━━ Vorliegender Text ━━
Definition
Ein Muster unerwünschter, aufdringlicher und wiederholter elektronischer Überwachung, Kontaktaufnahme oder Beobachtung — häufig unter Nutzung mehrerer Online-Kanäle und Technologien —, das gegen eine bestimmte Person gerichtet ist und bei dieser Furcht um die eigene Sicherheit, erhebliche emotionale Belastung oder eine gravierende Verletzung der Privatsphäre hervorruft; strafbar, wenn die Tatbestandsmerkmale eines fortlaufenden Verhaltens, Vorsatz und eine objektiv begründete Furcht erfüllt sind.
Prinzip
Prinzip
Die Leitlinie lautet, dass beharrliche, gezielte digitale Verfolgung, die das Sicherheitsgefühl oder die Privatsphäre einer Person wesentlich beeinträchtigt, strafbar ist, wenn das Verhalten Beständigkeit oder Vorsatz aufweist und eine vernünftige Person sich bedroht oder belastet fühlen würde.
Demonstration
Demonstration
Ein ehemaliger Partner erstellt wiederholt neue Profile, um den Ex-Partner zu kontaktieren und zu verfolgen, verbreitet erfundene Gerüchte in sozialen Feeds und nutzt Geodaten, um das Bewegungsverhalten vorherzusagen; das Opfer dokumentiert zunehmende Angst — Behörden werten das Muster als Cyberstalking.
Fehlanwendung
Fehlanwendung
Einzelne Online-Kontakte, rechtmäßige Hintergrundprüfungen oder legitime Versuche der Versöhnung als Cyberstalking zu behandeln, ohne Nachweis von Wiederholung, Überwachung oder Einschüchterungsabsicht.
Konsequenz
Konsequenz
Richtige Anwendung führt zu strafrechtlichen Ermittlungen, Sicherung digitaler Beweise, Unterlassungsverfügungen, elektronischen Schutzmaßnahmen und möglicher Strafverfolgung, die den Zugang des Stalkers zur Zielperson unterbinden können.
Umkehrung
Umkehrung
Das Gegenteil ist rechtmäßige Überwachung oder einvernehmliche Ortung (z. B. gegenseitige Tracking-Apps) und routinemäßige Online-Interaktionen ohne Persistenz, die trotz wahrgenommener Aufdringlichkeit kein Cyberstalking darstellen.
Abgrenzung
Abgrenzung
Erfasst gezielte, wiederholte digitale Überwachung und Kontaktaufnahme; ausgenommen sind rechtmäßige Ermittlungen durch Behörden, einvernehmliche Überwachung, Einzelfälle von Belästigung und geringfügige Belästigungen, die keine berechtigte Furcht auslösen.
Semantische Spannung
Semantische Spannung
Es besteht eine Spannung zwischen dem Schutz der Privatsphäre und legitimen Nutzungen von Überwachungstechnologien (Elternkontrolle, betriebliche Überwachung) sowie zwischen Strafverfolgung und dem Schutz journalistischer Ermittlungen; Überschneidungen mit Doxxing und unbefugter Datenexfiltration treten auf, wenn solche Taktiken Stalking ermöglichen.
Synthese
Synthese
Cyberstalking ist das strafrechtlich relevante Muster gezielter, wiederholter digitaler Überwachung und Kontaktaufnahme, das die Sicherheit oder Privatsphäre einer Person konkret bedroht; es unterscheidet sich von Einmalbeschimpfungen und rechtmäßiger Überwachung durch seine Persistenz, seinen Vorsatz und die ausgelöste berechtigte Furcht.
━━━
━━ Datenauszüge ━━
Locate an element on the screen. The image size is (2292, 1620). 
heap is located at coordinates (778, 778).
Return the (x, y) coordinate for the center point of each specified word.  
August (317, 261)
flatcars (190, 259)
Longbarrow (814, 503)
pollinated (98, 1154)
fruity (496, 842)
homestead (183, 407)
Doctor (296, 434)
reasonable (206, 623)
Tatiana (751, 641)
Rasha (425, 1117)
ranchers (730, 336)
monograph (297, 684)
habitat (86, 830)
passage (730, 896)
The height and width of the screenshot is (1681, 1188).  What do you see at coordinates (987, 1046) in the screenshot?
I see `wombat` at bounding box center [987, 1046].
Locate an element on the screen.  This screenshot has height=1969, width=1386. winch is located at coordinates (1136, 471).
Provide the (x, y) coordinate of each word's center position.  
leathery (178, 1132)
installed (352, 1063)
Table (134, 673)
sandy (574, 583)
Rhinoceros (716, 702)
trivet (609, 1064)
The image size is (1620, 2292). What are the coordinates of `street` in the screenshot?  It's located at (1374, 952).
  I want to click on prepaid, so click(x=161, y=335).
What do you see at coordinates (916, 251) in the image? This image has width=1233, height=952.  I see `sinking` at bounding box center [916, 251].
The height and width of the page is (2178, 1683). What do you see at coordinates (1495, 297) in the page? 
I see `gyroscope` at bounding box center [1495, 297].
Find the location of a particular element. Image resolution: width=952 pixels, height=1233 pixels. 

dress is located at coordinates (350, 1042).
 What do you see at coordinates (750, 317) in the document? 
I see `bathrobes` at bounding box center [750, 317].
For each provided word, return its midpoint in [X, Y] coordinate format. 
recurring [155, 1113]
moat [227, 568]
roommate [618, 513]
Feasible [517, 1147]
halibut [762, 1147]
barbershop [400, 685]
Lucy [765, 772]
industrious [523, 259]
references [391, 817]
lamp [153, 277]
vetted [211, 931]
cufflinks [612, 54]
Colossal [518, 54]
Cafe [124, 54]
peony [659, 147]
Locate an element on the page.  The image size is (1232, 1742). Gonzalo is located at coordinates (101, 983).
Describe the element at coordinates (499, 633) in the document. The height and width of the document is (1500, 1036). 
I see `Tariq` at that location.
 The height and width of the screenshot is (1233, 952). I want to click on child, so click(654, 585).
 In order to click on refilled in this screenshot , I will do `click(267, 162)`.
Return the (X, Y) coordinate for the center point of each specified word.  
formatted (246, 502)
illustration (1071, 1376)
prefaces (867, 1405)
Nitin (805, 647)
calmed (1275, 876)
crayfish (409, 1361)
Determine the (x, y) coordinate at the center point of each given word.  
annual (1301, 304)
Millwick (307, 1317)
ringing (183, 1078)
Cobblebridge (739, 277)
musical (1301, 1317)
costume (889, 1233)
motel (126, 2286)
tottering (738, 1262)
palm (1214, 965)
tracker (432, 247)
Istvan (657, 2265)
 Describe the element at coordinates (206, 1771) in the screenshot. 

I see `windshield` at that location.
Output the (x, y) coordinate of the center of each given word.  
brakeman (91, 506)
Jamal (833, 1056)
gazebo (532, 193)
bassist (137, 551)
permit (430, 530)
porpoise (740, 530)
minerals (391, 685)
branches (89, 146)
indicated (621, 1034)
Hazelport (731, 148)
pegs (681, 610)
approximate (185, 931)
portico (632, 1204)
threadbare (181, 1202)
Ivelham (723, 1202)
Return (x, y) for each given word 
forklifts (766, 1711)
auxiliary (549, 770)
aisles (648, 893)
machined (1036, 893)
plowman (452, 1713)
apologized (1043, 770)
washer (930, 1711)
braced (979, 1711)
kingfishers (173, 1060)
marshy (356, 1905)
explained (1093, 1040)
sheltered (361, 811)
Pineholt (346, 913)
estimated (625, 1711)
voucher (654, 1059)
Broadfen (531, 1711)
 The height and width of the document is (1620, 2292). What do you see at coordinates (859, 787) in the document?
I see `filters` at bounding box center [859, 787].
━━━
**Aufgabe:**
Zähle alle Folgen auf, die der Text über Cyberstalking im Abschnitt „Konsequenz“ für eine richtige Anwendung nennt.

**Antwort:**
- strafrechtliche Ermittlungen
- Sicherung digitaler Beweise
- Unterlassungsverfügungen
- elektronische Schutzmaßnahmen
- mögliche Strafverfolgung